[Try it]:
Lines with the word "agent": copy all of them from the entries below.

[Material provided]:
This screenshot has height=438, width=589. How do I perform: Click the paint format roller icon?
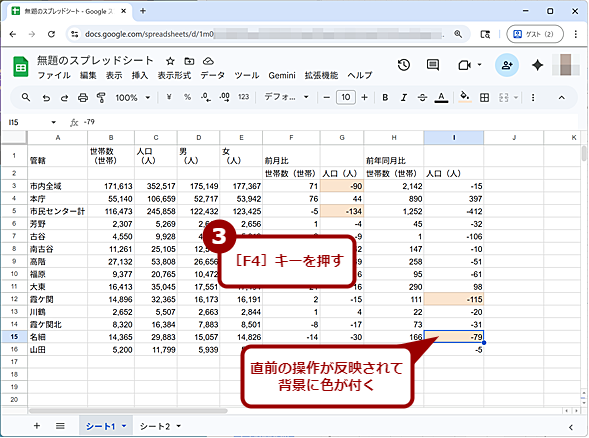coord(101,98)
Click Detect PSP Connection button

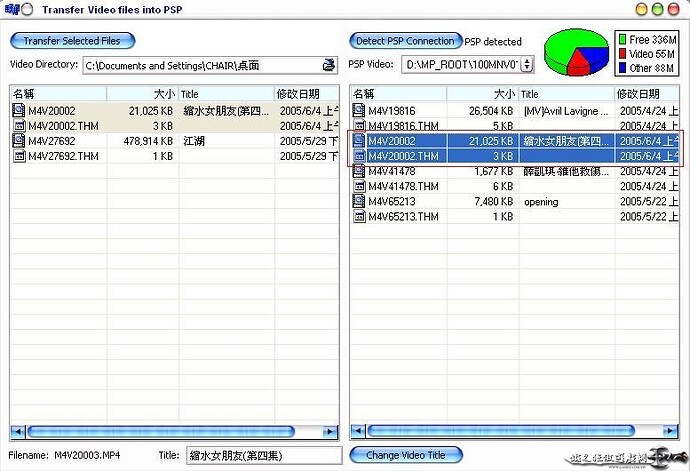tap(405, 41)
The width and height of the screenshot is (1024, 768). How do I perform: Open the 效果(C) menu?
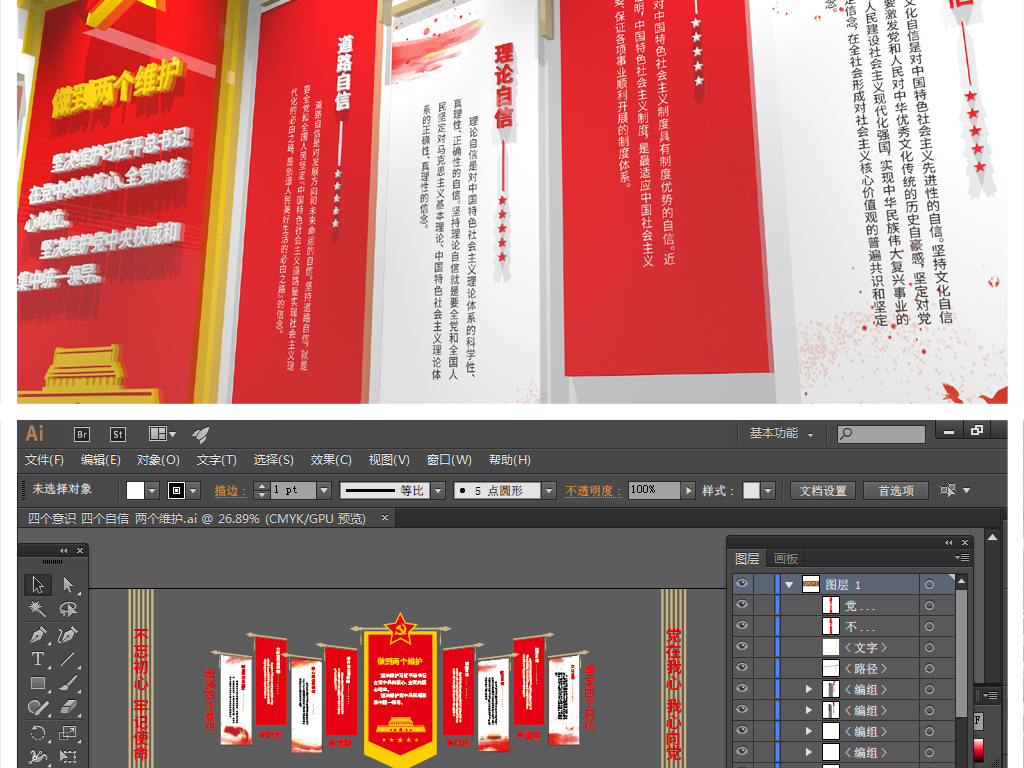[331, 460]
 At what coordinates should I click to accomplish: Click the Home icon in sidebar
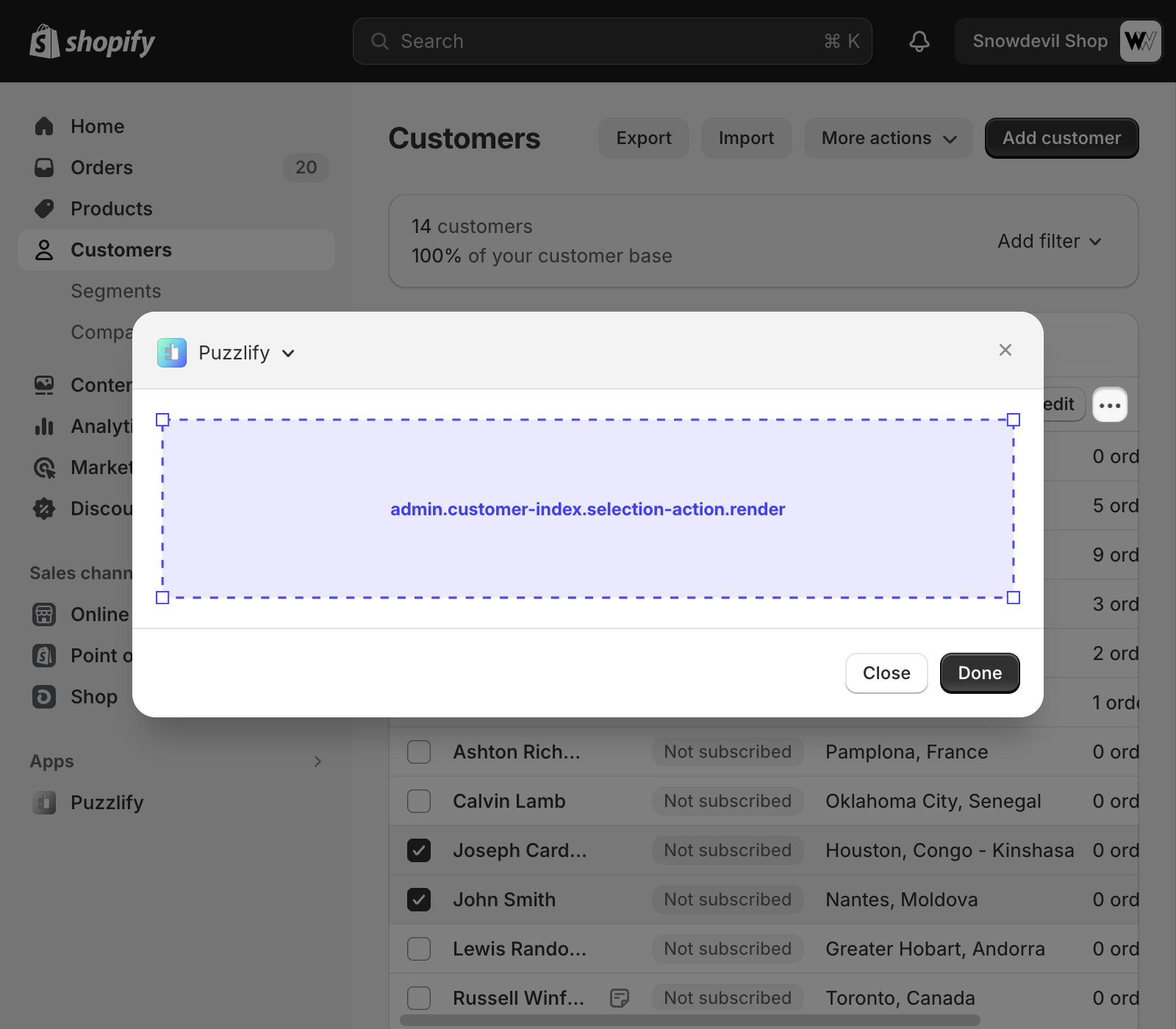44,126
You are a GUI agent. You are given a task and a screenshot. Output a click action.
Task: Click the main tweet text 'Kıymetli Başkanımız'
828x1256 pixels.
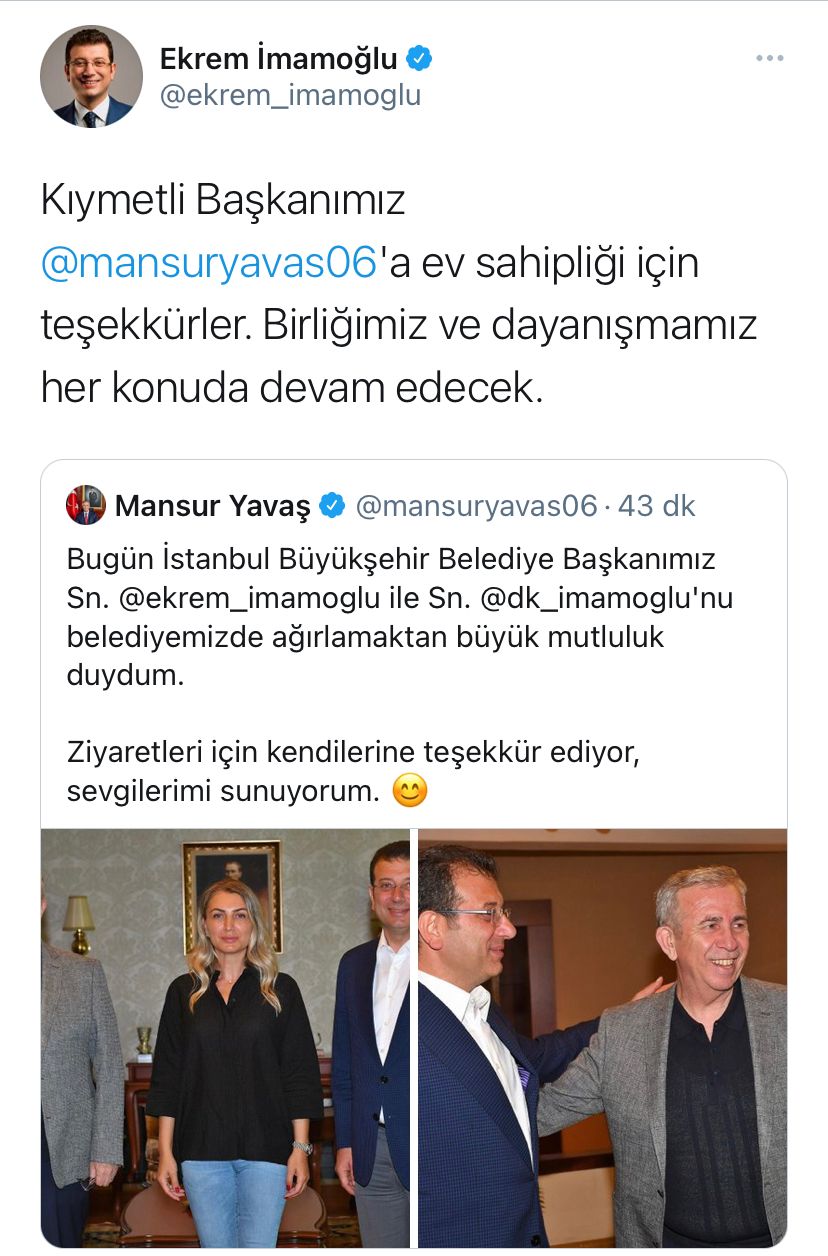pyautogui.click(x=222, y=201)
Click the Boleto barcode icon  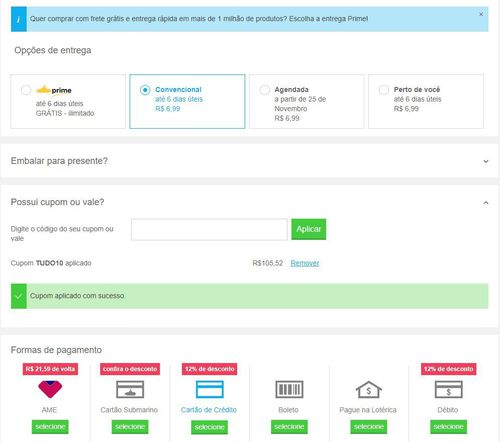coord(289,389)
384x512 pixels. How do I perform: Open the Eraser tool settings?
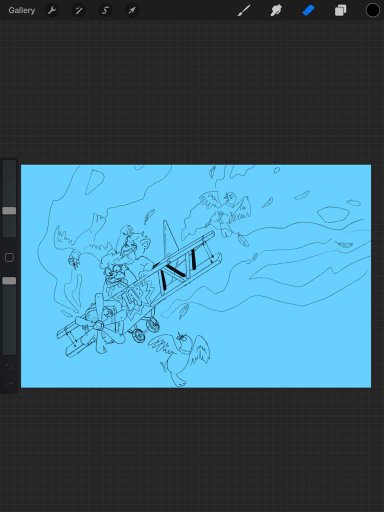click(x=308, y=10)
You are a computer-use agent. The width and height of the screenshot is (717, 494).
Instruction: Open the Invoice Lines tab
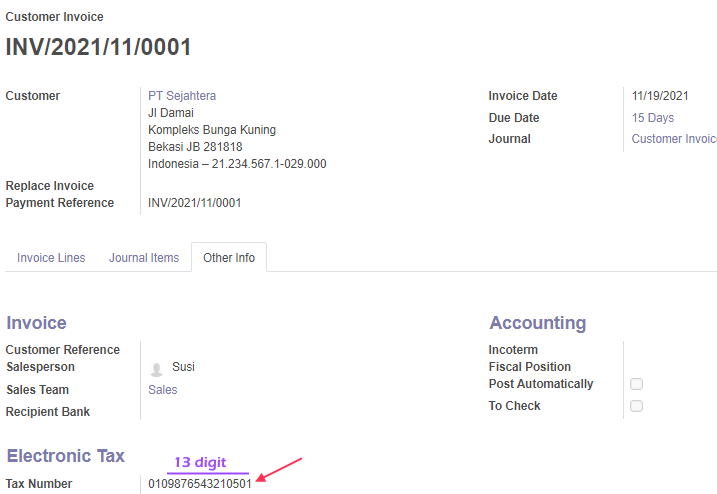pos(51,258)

[Result of the task]:
You are a GUI agent. You are given a task and a screenshot. Output a click action.
You are a computer-use agent. The width and height of the screenshot is (717, 494).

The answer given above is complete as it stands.